REPUBLIKA.CO.ID, JAKARTA -- Aktivis hak asasi manusia (HAM) Prof Todung Mulya Lubis menilai, peradilan sesat (miscarriage of justice) terjadi dalam penanganan perkara korupsi yang menyeret nama Mardani H Maming. Menurut pengacara senior itu, penjatuhan pidana terhadap mantan bupati Tanah Bumbu, Kalimantan Selatan, tersebut adalah dipaksakan karena tidak didasarkan pada alat bukti yang memadai.
Bentuk miscarriage of justice yang paling mencolok dalam kasus ini, lanjut Todung, adalah tidak dipenuhinya hak atas peradilan yang adil (fair trial).

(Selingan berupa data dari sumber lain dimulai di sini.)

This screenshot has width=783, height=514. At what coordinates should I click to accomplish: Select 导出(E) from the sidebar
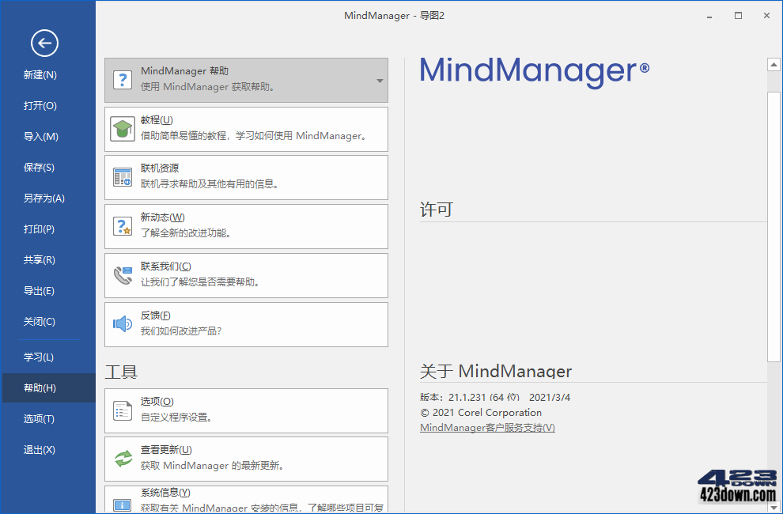tap(37, 290)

Hakim melakukan cherry picking terhadap alat bukti yang dihadirkan selama persidangan.
Todung memandang, hakim dalam mengadili kasus ini lebih memilih untuk mempertimbangkan keterangan saksi yang tidak langsung (testimonium de auditu). Sebab, hal itu sesuai dengan dakwaan penuntut umum, ketimbang hakim mempertimbangkan alat bukti lain yang menyatakan hal sebaliknya.
"Sikap berat sebelah seperti ini jelas merupakan unfair trial. Jika alat bukti yang ada dilihat secara fair, sebenarnya dakwaan penuntut umum tidaklah terbukti” ujar Todung Mulya Lubis dalam keterangan di Jakarta, Jumat (25/8/2024).

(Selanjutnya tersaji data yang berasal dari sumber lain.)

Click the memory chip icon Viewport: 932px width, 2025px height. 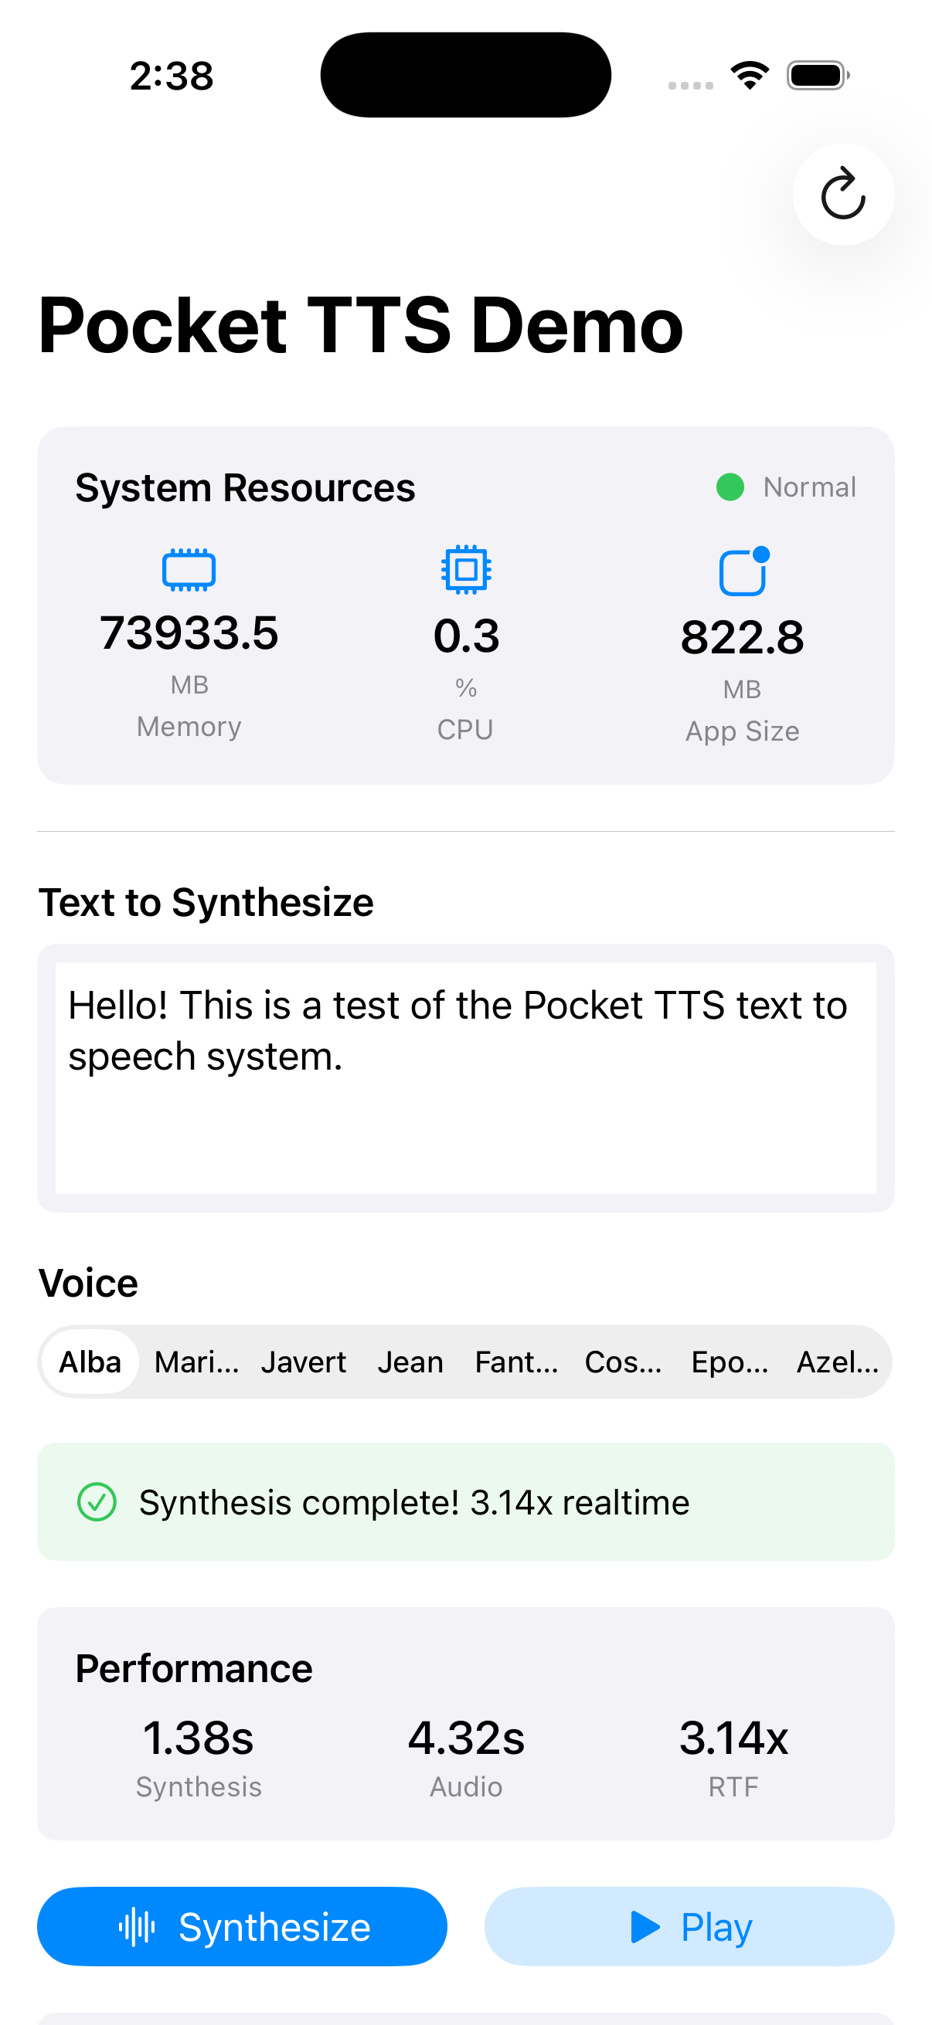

Pendiri Indonesia Corruption Watch (ICW) itu juga menjelaskan, hakim memaksakan konstruksi hukum dalam peristiwa-peristiwa hukum yang terjadi untuk dapat menyimpulkan terpenuhinya unsur dalam Pasal 12 huruf b Undang-Undang Nomor 31 Tahun 1999. Beleid ini mengatur tentang pemberantasan tindak pidana korupsi (tipikor) sebagaimana diubah melalui UU Nomor 20/2001.
“Pemaksaan konstruksi hukum yang paling terlihat adalah menjadikan keuntungan dan pembagian hasil usaha sebagai pemberian hadiah,” kata diplomat yang juga mantan duta besar RI untuk Norwegia itu.

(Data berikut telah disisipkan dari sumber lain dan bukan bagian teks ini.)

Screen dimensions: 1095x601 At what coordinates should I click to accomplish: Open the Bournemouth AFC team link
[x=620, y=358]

Dengan menyatakan bahwa keuntungan dari hasil usaha sama dengan pemberian hadiah, maka hakim sebenarnya sedang melakukan analogi. Padahal, lanjut Todung, menurut-analogi adalah pelanggaran berat terhadap prinsip legalitas—yang merupakan prinsip paling mendasar dalam hukum pidana.
“Korupsi memang masalah serius bagi bangsa ini. Namun tidak berarti penanganannya bisa dilakukan secara serampangan," ujar dia.
Todung pun menegaskan, Mardani H Maming yang kini sebagai terdakwa seharusnya dinyatakan bebas karena adanya miscarriage of justice dalam penanganan perkaranya. Untuk ke depannya, perlu adanya langkah-langkah korektif.
Indonesia memang tidak mengenal langkah retrial seperti yang ada di Inggris. Namun, menurut Todung, keberadaan lembaga peninjauan kembali bisa menjadi opsi untuk melakukan koreksi ini.
"Secara spesifik dalam perkara Maming, saya berharap agar Mahkamah Agung dalam proses peninjauan kembali bisa benar-benar menyoroti miscarriage of justice yang terjadi, dan mengoreksinya. Untuk itu, saya akan menyiapkan sebuah amicus curiae berkenaan dengan perkara ini untuk saya kirimkan kepada Mahkamah Agung di pekan depan,” tutup Todung.